■ **The task**: Your task is to transcribe, word for word, the line containing "Privacy Policy (409, 2457)" and all lines that follow it to the end of the entries. Leave out the pictures.

■ **Data supplied**:
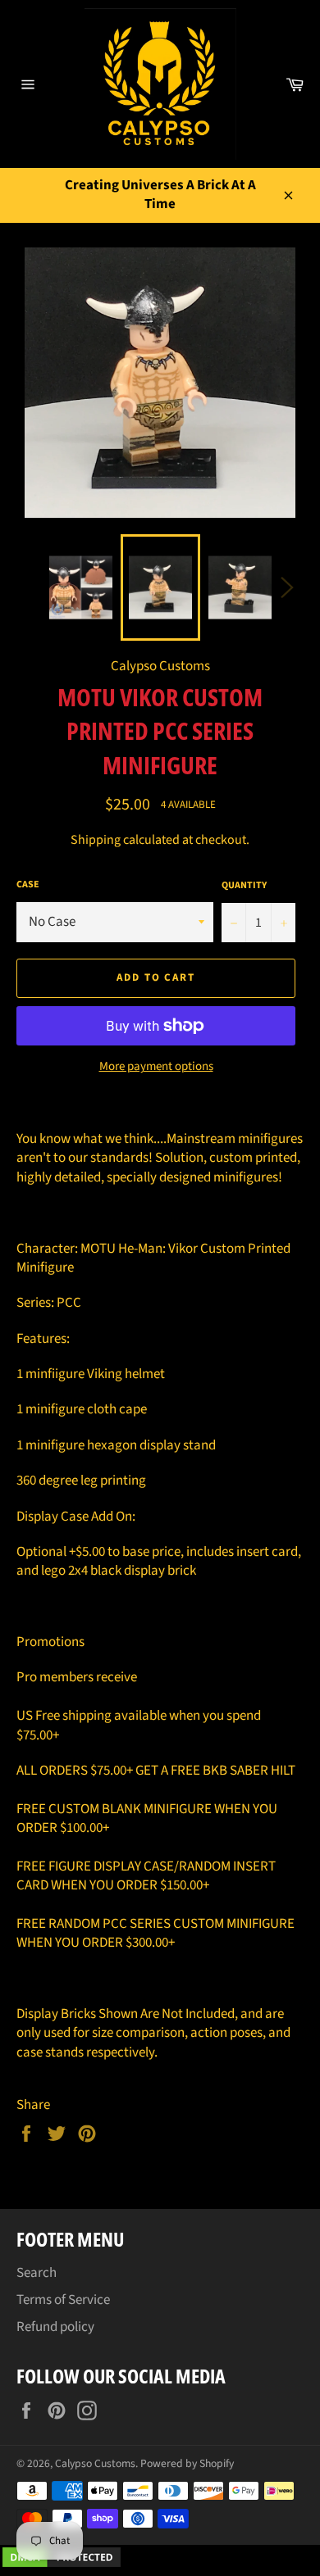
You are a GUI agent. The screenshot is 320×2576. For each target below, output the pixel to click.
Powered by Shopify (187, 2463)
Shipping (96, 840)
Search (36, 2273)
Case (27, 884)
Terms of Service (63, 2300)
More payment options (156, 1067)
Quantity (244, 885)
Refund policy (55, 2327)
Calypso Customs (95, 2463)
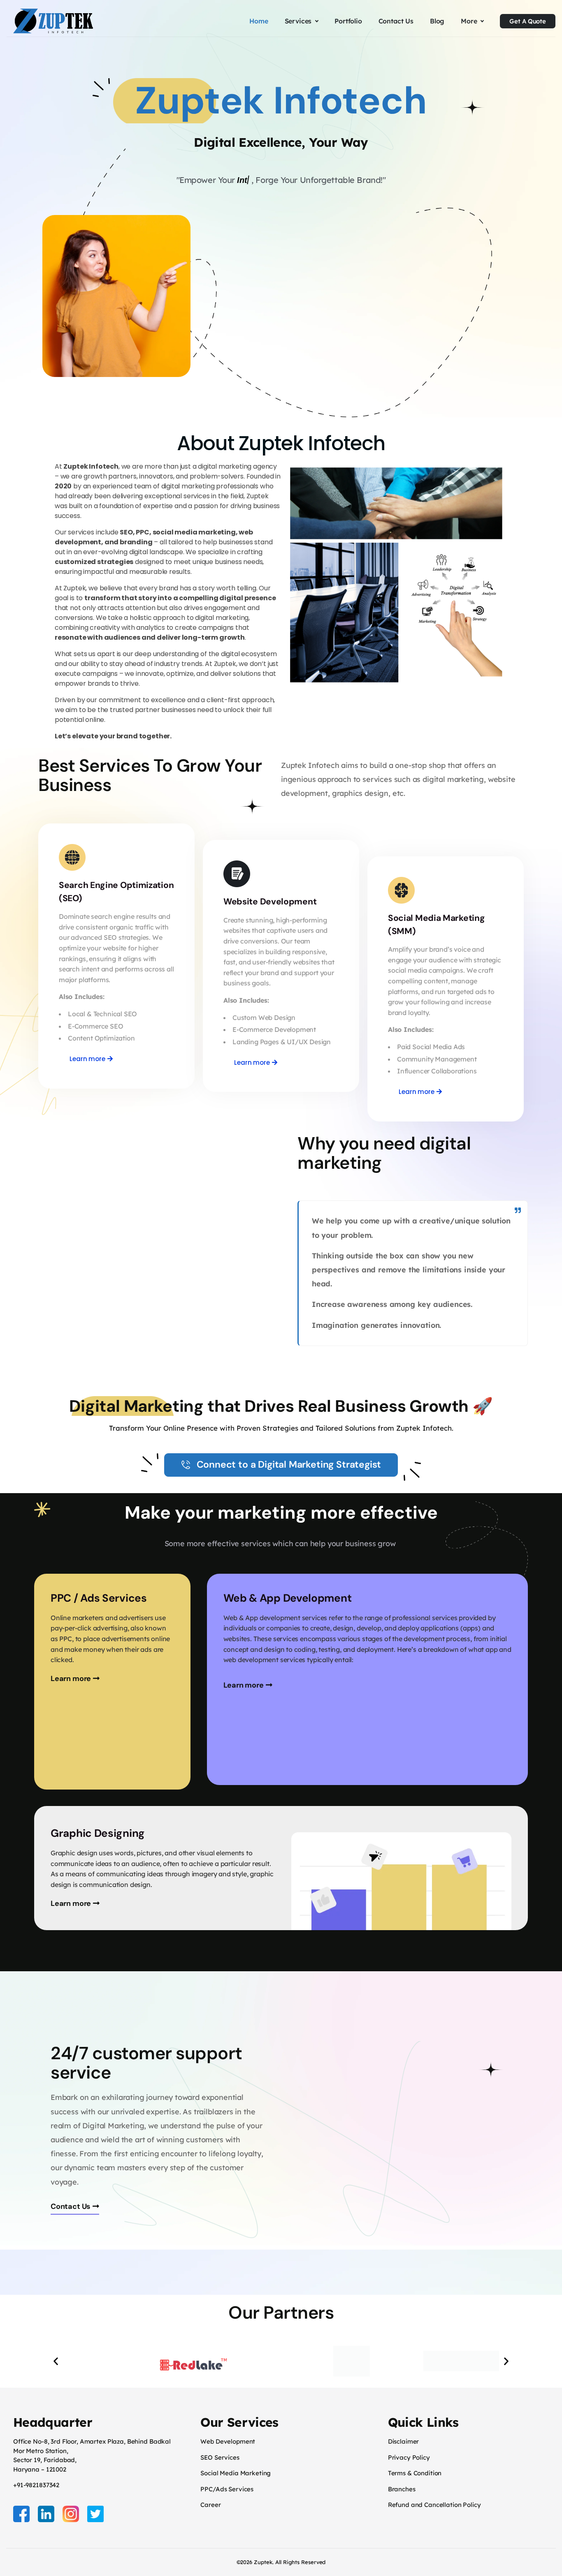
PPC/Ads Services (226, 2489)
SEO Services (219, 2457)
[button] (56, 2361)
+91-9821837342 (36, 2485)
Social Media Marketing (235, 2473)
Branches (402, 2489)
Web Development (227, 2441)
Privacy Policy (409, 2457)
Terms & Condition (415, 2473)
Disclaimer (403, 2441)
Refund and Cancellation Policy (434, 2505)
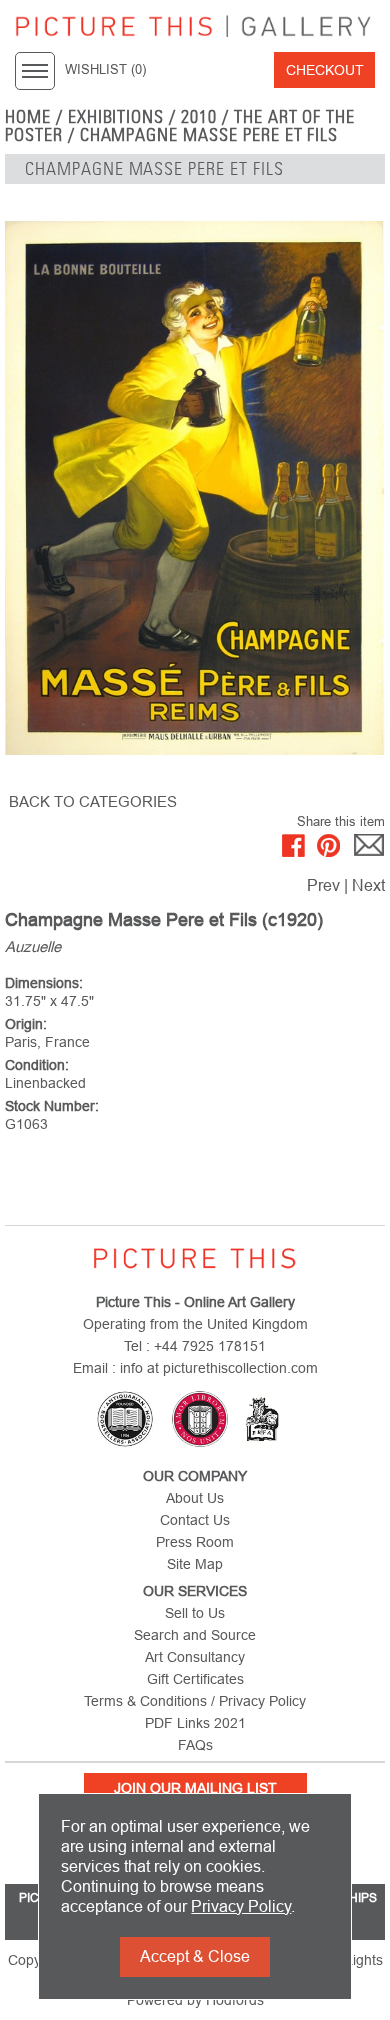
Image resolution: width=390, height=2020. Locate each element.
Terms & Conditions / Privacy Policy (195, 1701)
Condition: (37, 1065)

■ **Output below**:
Privacy Policy (409, 2457)
Terms & Condition (415, 2473)
Disclaimer (403, 2441)
Refund and Cancellation Policy (434, 2505)
Image resolution: width=390, height=2020. Locate each element.
Terms & Conditions / Privacy Policy (195, 1701)
Condition: (37, 1065)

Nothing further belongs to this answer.